门诊零星报销
(1)参保人有效身份证件或医保电子凭证(若非参保人或监护人代为办理,需同时提供代办人(或单位经办人)身份证原件及委托书(或)介绍信)
(2)财税部门印制的医疗费用收据或发票原件(须加盖医疗机构收费业务专用章),或符合财税部门规定的电子票据
(3)医疗费用开支明细汇总清单(含参保人基本信息、就诊医疗机构信息、项目名称、药品剂型及剂量、规格及项目单价等;加盖医疗机构病历档案管理专用章,或加盖医疗机构业务专用章)
(4)办理急诊留观医疗费用报销的,应提供急诊留观病历复印件(需提供原件校验)
(5)办理普通门诊费用报销的,应提供门诊病历封面及相关费用病历记录页复印件(提供原件校验,记录页中详细记录有姓名、性别等基本信息的可不提供首页)
(6)承诺书(需根据不同情形提供相应的承诺书:①外伤费用但无法证明无他方责任;②无法提供发票原件;③新生儿待遇追溯发票非新生儿姓名且未提供出生证明;④学生异地就医未提供学校出具的休假休学证明、户籍信息、父母现居住地相关证明资料)
温馨提示:
(一)参保人员在市内定点医疗机构发生的符合规定的医疗费用,原则上均可在医疗机构直接记账或补记账结算;若因客观原因未能记账结算的,请按医疗机构指引办理零星报销手续。

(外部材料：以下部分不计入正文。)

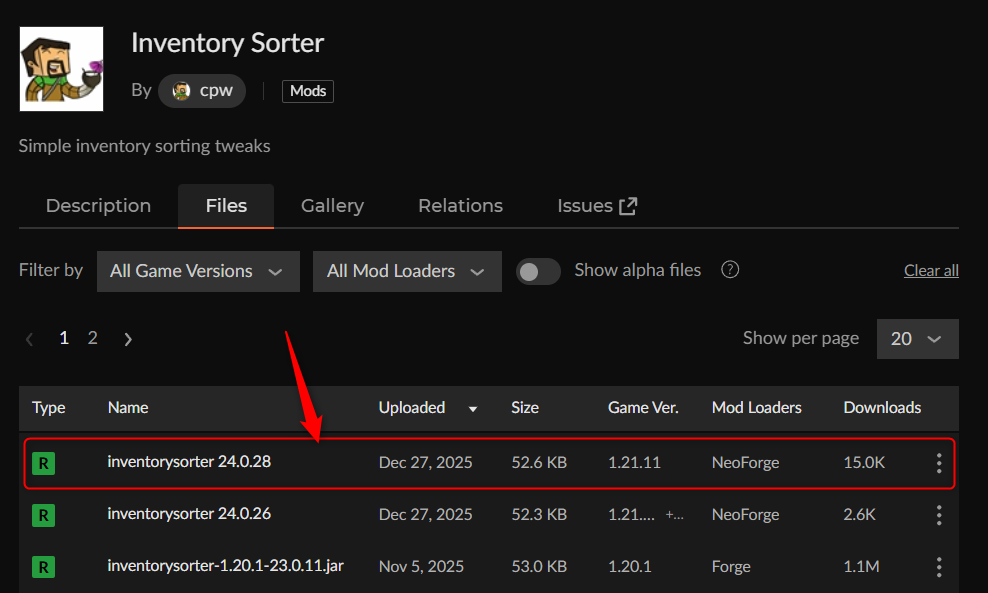Open the three-dot menu for inventorysorter 24.0.28

[x=939, y=462]
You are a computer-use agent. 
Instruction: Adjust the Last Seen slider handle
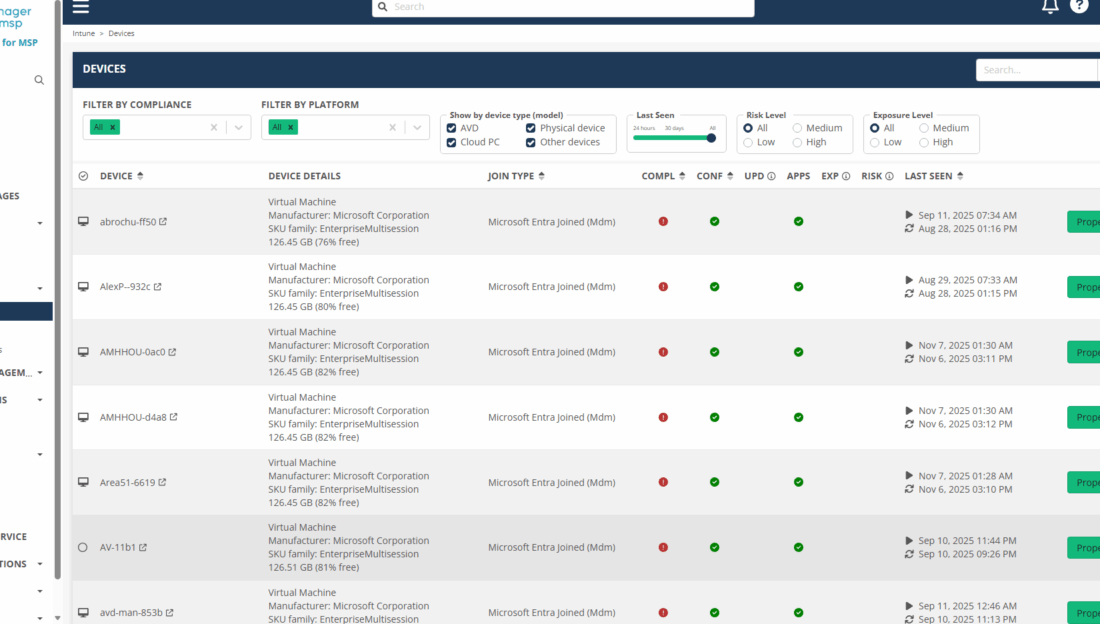[711, 138]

(二)参保人员应在结算医疗费用后及时到本市医疗保险经办机构办理零星医疗费报销手续,超过1年未办理零星医疗费报销手续的,社会医疗保险基金不予支付,因不可抗力或存在法律纠纷等特殊情况的除外。
(三)医疗保险经办机构对参保人员申报符合规定的基本医疗费用,按规定审核后,应当由社会医疗保险统筹基金支付的医疗费用,在30个工作日内拨付给参保人员,需进一步核实的,申报医疗费审核拨付时间可再适当延长,但最长不超过60个工作日。
(四)零星报销的医疗费用原则上通过社保卡服务银行拨付到参保人员社会医疗保险凭证中的个人银行结算账户。属于以下情形的,可根据《零星医疗费用报销拨付账户修改申请表》原件及账户信息复印件修改拨付账户:
1.参保人已终止参保且医疗保险凭证账户销户(遗失或未激活社保卡金融账户)的,可由参保人(或其监护人或法定继承人)提供现场签名确认的书面申请,将医疗费拨付到参保人本人在广州市开设的其它银行账户;
2.参保人死亡且医疗保险凭证账户销户(遗失或未激活社保卡金融账户),需拨付到遗产继承人银行账户的,应提供有关公证书;如果继承人有多个的,须指定其中一人作为收款人。
3.参保单位为参保人垫付医疗费的,由参保单位(加盖公章)以及参保人本人签名确认的《申请表》,可将医疗费拨付至单位账户。
4.定点医疗机构因政策规定等特殊原因为参保人全额垫付医疗费,由医疗机构(加盖公章)以及参保人本人签名确认的《申请表》,可将医疗费拨付至医疗机构在市医保中心登记的医疗费结算账户。
5.因客观原因不能激活社保卡及不能回广州提取个人零报账户资金的异地就医人员,拨入本人在广州开立的其他银行账户,开户行应为医保协议银行(光大银行、广州银行、广发银行、农业银行、中国银行、工商银行、农商银行、招商银行、交通银行、建设银行、邮储银行)。